Now that I have graduated from formal education, its time for God's lessons. In order to not get trapped in a cycle of trying to earn money and pay bills, I saw a chance for God to teach me something every chance He gets. WELL, ladies and gentlemen the lessons have begun!
First lesson: Your worst fear : no control over your financial situation
And just for the record...to me, having control would include me finding a decent paying job that could allow me to comfortably pay my bills etc. and lead a comfortable life.
But who wants THAT kind of life??? **she asks while possibly hyperventilating**
SO! How is the lesson going so far? Well, I have been sending my dad very high medical bills to pass on to my insurance from my spider-bite experience. I just got my paycheck yesterday and it made me depressed. The funds I had planned to save up for this period of my life were used for tuition money during the summer because I am not considered an in-state-student, even though out of all 5 years I have lived in the US, I've been in Oklahoma for 4 of those years.... but no I'm some kind of mix of international student or just domestically out-of-state. SO! I am well aware of the no control part of the lesson...yes its loud and clear!! hah. Meanwhile...low-key fear residing within me.

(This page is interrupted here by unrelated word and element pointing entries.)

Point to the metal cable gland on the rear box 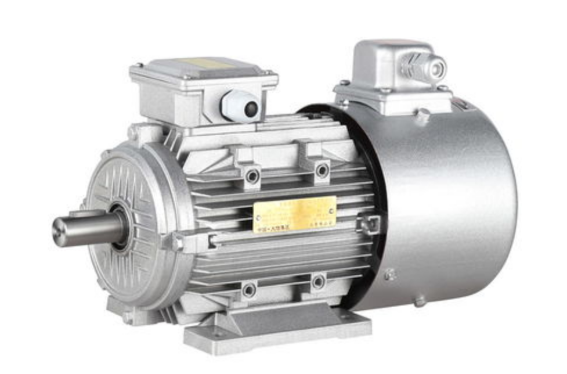(x=427, y=67)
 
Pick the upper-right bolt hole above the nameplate (x=322, y=170)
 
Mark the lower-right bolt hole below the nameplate (x=318, y=282)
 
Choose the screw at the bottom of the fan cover (x=420, y=300)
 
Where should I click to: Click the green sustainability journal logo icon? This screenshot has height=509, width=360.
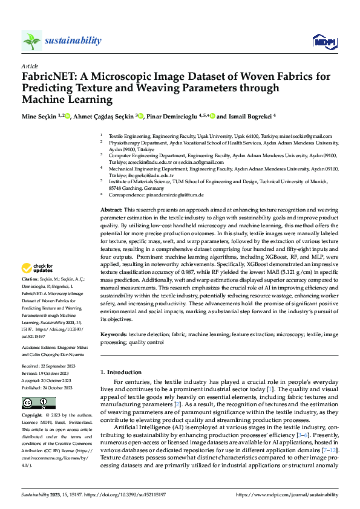click(x=31, y=41)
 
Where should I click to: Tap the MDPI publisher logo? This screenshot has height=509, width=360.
click(x=324, y=41)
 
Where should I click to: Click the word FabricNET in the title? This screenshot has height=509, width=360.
click(x=47, y=77)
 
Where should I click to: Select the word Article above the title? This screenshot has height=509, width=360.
click(x=30, y=66)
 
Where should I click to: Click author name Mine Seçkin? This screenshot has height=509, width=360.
click(x=39, y=116)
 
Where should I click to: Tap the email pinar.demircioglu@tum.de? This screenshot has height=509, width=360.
click(x=172, y=195)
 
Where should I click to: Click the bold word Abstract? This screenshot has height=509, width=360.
click(x=112, y=208)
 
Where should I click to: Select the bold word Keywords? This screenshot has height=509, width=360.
click(x=114, y=333)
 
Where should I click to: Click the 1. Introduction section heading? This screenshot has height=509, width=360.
click(x=120, y=372)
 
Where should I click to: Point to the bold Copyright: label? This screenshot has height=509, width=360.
click(x=32, y=416)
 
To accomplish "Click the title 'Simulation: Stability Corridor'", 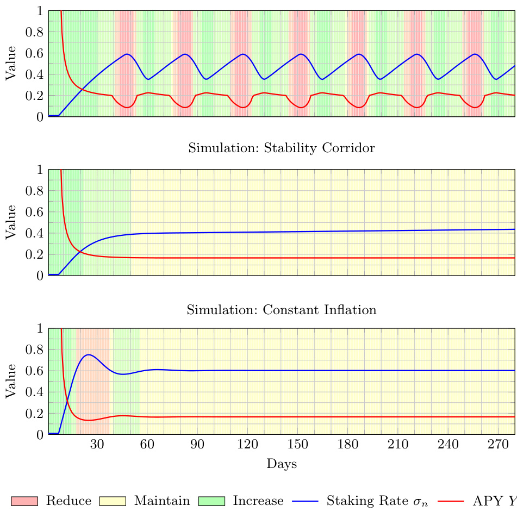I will (x=281, y=148).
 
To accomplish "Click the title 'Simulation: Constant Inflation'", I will (x=281, y=310).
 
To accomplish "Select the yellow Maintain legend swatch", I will (x=113, y=501).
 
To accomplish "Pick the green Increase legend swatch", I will (x=211, y=501).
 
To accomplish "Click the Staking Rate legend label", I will (x=377, y=501).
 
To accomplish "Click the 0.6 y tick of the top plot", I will (x=36, y=53).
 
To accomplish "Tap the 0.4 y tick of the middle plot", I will (x=36, y=233).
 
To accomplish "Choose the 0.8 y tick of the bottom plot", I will (x=36, y=349).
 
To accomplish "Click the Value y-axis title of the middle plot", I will (x=10, y=222).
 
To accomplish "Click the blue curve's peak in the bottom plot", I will (x=88, y=354).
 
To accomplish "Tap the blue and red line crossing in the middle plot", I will (x=79, y=251).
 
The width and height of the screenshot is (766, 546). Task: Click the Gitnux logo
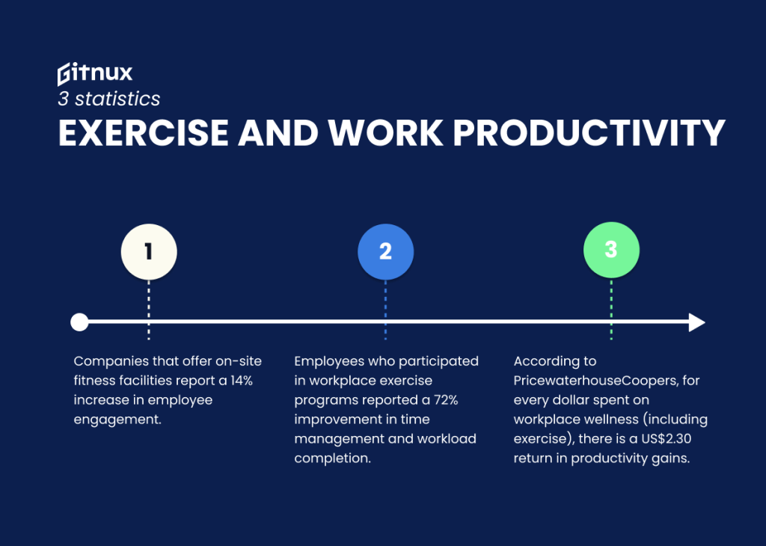coord(95,73)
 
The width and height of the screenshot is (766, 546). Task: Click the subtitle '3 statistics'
coord(109,98)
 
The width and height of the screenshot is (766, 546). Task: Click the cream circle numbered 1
coord(149,251)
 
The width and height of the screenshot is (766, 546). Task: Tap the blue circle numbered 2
coord(385,251)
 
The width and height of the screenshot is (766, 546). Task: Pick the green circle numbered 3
coord(611,249)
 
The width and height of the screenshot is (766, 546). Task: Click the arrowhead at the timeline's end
coord(696,322)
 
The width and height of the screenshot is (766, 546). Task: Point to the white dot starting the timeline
coord(79,322)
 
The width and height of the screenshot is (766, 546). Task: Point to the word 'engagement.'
coord(117,420)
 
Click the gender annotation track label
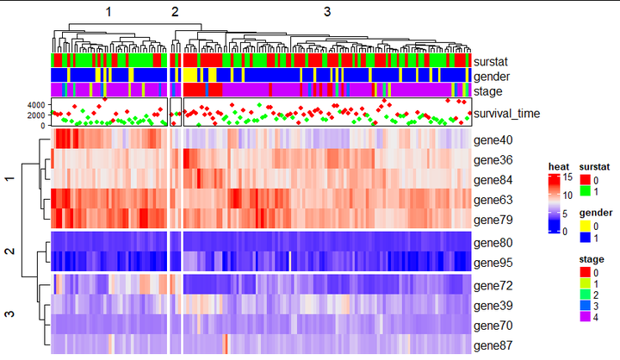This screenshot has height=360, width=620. (491, 77)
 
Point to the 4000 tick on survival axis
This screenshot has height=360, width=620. (35, 104)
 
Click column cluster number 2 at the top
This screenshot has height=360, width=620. (175, 11)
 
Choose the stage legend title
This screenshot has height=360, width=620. (591, 258)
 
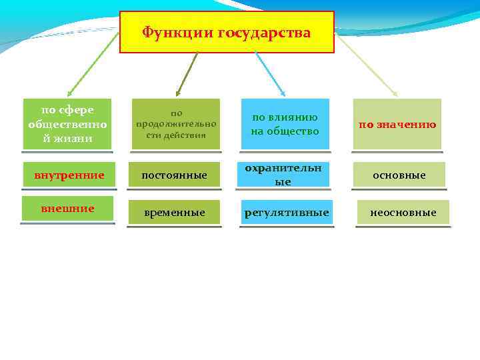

I know I need to learn to battle this fear of losing all control, and trust God to provide. But these things are always easier said than done. So today feeling utterly lost at how this could possibly work out... I got out an old book I had started a few months back. Its called "Glory Days" by Max Lucado. I really enjoyed this book, I just lost track of it over the last year. The chapter I had stopped on before was about God's people battling Jericho. Lucado points out that Jericho to God's people were the worst version of humanity. They were "their worst fear" if you will. But while Joshua and the Israelites were challenged to confront their worst fear, they technically did nothing. God battled Jericho for them, all he asked of Joshua and His people were for them to center themselves around the ark and trust His instructions. Lucado explains that in the same way God asks us to center our lives around Him and trust. Our version of the ark just is replaced with meditating on God's word, or worshiping, or praying...instead of worrying, or trying to fight something that God could easily crush. Lucado described the spiritual battle in these situations as "strongholds" we are choosing to believe in. In my case they are strongholds that revolve around emotions of pride, defeat, and self-pity. Strange combination I know...especially since I just graduated! But these have always been around and they continuously manifest in other situations. For a while it was my education...now its my finances. Many of you know my 2017 was filled with a series of unfortunate events (*see what I did there? lol....I hope there is no copyright on that....if so smb please tell me)...but these all fueled the stronghold of self-pity and they continue to! At the same time, because I was not able to start fundraising in advance for the sake of my peace of mind, the idea that keeping my departure date the same is foolish fuels the stronghold of defeat...why try when it will fail anyways? Finally not having control of the outcome is hurting my pride immensely....which, let's face it, is a good thing...eventually.
I really can't say that everything will work out how I would like it too. It's probably a good thing that it doesn't..because this way I can take absolutely no credit for nothing...it will all go to God...since He is the one battling my Jericho. I guess it's time for me to do a better job and re-center my life and trust Him. Now that I have identified my strongholds...the only way I can even think of to fight them is to trust God.